Try it:
Your answer must be the full listing, reproduced word for word.

-- Dataset follows --

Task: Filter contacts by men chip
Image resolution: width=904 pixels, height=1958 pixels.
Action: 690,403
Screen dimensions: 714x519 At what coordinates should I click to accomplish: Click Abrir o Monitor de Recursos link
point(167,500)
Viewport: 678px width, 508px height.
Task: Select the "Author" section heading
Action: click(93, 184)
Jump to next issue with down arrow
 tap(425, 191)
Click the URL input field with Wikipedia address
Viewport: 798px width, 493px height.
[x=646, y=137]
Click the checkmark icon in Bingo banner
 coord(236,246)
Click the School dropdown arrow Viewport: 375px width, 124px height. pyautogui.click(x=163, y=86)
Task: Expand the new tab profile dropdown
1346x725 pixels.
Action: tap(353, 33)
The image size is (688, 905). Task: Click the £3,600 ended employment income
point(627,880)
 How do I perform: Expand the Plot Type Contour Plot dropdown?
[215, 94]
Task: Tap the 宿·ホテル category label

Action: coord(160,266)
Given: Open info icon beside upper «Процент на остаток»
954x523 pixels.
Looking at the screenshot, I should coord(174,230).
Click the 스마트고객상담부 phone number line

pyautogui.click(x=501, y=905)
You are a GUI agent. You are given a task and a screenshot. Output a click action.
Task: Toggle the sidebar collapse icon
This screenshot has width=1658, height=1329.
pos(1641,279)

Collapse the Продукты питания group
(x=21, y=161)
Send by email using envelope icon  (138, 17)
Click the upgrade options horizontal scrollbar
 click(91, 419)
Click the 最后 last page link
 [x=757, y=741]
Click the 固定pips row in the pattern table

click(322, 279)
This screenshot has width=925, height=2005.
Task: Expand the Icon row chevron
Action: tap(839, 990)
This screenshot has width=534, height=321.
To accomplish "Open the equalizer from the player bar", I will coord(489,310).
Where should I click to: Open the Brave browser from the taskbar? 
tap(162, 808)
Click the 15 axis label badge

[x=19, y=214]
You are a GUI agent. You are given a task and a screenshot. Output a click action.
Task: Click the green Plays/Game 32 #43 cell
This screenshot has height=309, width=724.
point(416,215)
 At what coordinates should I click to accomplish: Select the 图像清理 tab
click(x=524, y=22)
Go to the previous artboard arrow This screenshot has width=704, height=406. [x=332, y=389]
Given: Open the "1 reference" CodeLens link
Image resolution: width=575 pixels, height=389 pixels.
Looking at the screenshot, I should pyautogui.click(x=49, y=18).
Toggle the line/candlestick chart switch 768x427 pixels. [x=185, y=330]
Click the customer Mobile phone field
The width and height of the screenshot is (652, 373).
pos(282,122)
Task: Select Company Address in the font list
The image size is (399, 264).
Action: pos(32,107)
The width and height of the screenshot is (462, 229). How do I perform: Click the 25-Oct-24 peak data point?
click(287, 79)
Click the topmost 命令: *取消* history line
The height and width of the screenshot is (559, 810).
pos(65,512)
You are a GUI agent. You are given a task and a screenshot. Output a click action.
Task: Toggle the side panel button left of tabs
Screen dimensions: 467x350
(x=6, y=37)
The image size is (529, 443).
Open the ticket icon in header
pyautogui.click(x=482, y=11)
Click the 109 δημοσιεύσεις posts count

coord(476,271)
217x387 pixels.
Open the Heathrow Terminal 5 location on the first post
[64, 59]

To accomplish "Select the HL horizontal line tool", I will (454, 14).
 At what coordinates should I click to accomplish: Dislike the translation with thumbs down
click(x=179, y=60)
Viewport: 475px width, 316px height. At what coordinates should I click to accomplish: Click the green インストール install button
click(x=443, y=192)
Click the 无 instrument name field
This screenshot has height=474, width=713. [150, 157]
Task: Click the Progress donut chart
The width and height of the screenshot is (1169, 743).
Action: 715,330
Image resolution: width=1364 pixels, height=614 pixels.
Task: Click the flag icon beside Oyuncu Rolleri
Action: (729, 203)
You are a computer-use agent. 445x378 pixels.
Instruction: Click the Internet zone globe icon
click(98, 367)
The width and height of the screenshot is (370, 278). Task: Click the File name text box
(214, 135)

-- Dataset concluded --

Response:
Task: Filter contacts by men chip
Image resolution: width=904 pixels, height=1958 pixels.
Action: 690,403
Screen dimensions: 714x519 At what coordinates should I click to accomplish: Click Abrir o Monitor de Recursos link
point(167,500)
Viewport: 678px width, 508px height.
Task: Select the "Author" section heading
Action: click(93, 184)
Jump to next issue with down arrow
 tap(425, 191)
Click the URL input field with Wikipedia address
Viewport: 798px width, 493px height.
[x=646, y=137]
Click the checkmark icon in Bingo banner
 coord(236,246)
Click the School dropdown arrow Viewport: 375px width, 124px height. pyautogui.click(x=163, y=86)
Task: Expand the new tab profile dropdown
1346x725 pixels.
Action: tap(353, 33)
The image size is (688, 905). Task: Click the £3,600 ended employment income
point(627,880)
 How do I perform: Expand the Plot Type Contour Plot dropdown?
[215, 94]
Task: Tap the 宿·ホテル category label

Action: coord(160,266)
Given: Open info icon beside upper «Процент на остаток»
954x523 pixels.
Looking at the screenshot, I should coord(174,230).
Click the 스마트고객상담부 phone number line

pyautogui.click(x=501, y=905)
You are a GUI agent. You are given a task and a screenshot. Output a click action.
Task: Toggle the sidebar collapse icon
This screenshot has width=1658, height=1329.
pos(1641,279)

Collapse the Продукты питания group
(x=21, y=161)
Send by email using envelope icon  (138, 17)
Click the upgrade options horizontal scrollbar
 click(91, 419)
Click the 最后 last page link
 [x=757, y=741]
Click the 固定pips row in the pattern table

click(322, 279)
This screenshot has width=925, height=2005.
Task: Expand the Icon row chevron
Action: tap(839, 990)
This screenshot has width=534, height=321.
To accomplish "Open the equalizer from the player bar", I will coord(489,310).
Where should I click to: Open the Brave browser from the taskbar? 
tap(162, 808)
Click the 15 axis label badge

[x=19, y=214]
You are a GUI agent. You are given a task and a screenshot. Output a click action.
Task: Click the green Plays/Game 32 #43 cell
This screenshot has height=309, width=724.
point(416,215)
 At what coordinates should I click to accomplish: Select the 图像清理 tab
click(x=524, y=22)
Go to the previous artboard arrow This screenshot has width=704, height=406. [x=332, y=389]
Given: Open the "1 reference" CodeLens link
Image resolution: width=575 pixels, height=389 pixels.
Looking at the screenshot, I should pyautogui.click(x=49, y=18).
Toggle the line/candlestick chart switch 768x427 pixels. [x=185, y=330]
Click the customer Mobile phone field
The width and height of the screenshot is (652, 373).
pos(282,122)
Task: Select Company Address in the font list
The image size is (399, 264).
Action: pos(32,107)
The width and height of the screenshot is (462, 229). How do I perform: Click the 25-Oct-24 peak data point?
click(287, 79)
Click the topmost 命令: *取消* history line
The height and width of the screenshot is (559, 810).
pos(65,512)
You are a GUI agent. You are given a task and a screenshot. Output a click action.
Task: Toggle the side panel button left of tabs
Screen dimensions: 467x350
(x=6, y=37)
The image size is (529, 443).
Open the ticket icon in header
pyautogui.click(x=482, y=11)
Click the 109 δημοσιεύσεις posts count

coord(476,271)
217x387 pixels.
Open the Heathrow Terminal 5 location on the first post
[64, 59]

To accomplish "Select the HL horizontal line tool", I will (454, 14).
 At what coordinates should I click to accomplish: Dislike the translation with thumbs down
click(x=179, y=60)
Viewport: 475px width, 316px height. At what coordinates should I click to accomplish: Click the green インストール install button
click(x=443, y=192)
Click the 无 instrument name field
This screenshot has height=474, width=713. [150, 157]
Task: Click the Progress donut chart
The width and height of the screenshot is (1169, 743).
Action: 715,330
Image resolution: width=1364 pixels, height=614 pixels.
Task: Click the flag icon beside Oyuncu Rolleri
Action: (729, 203)
You are a computer-use agent. 445x378 pixels.
Instruction: Click the Internet zone globe icon
click(98, 367)
The width and height of the screenshot is (370, 278). Task: Click the File name text box
(214, 135)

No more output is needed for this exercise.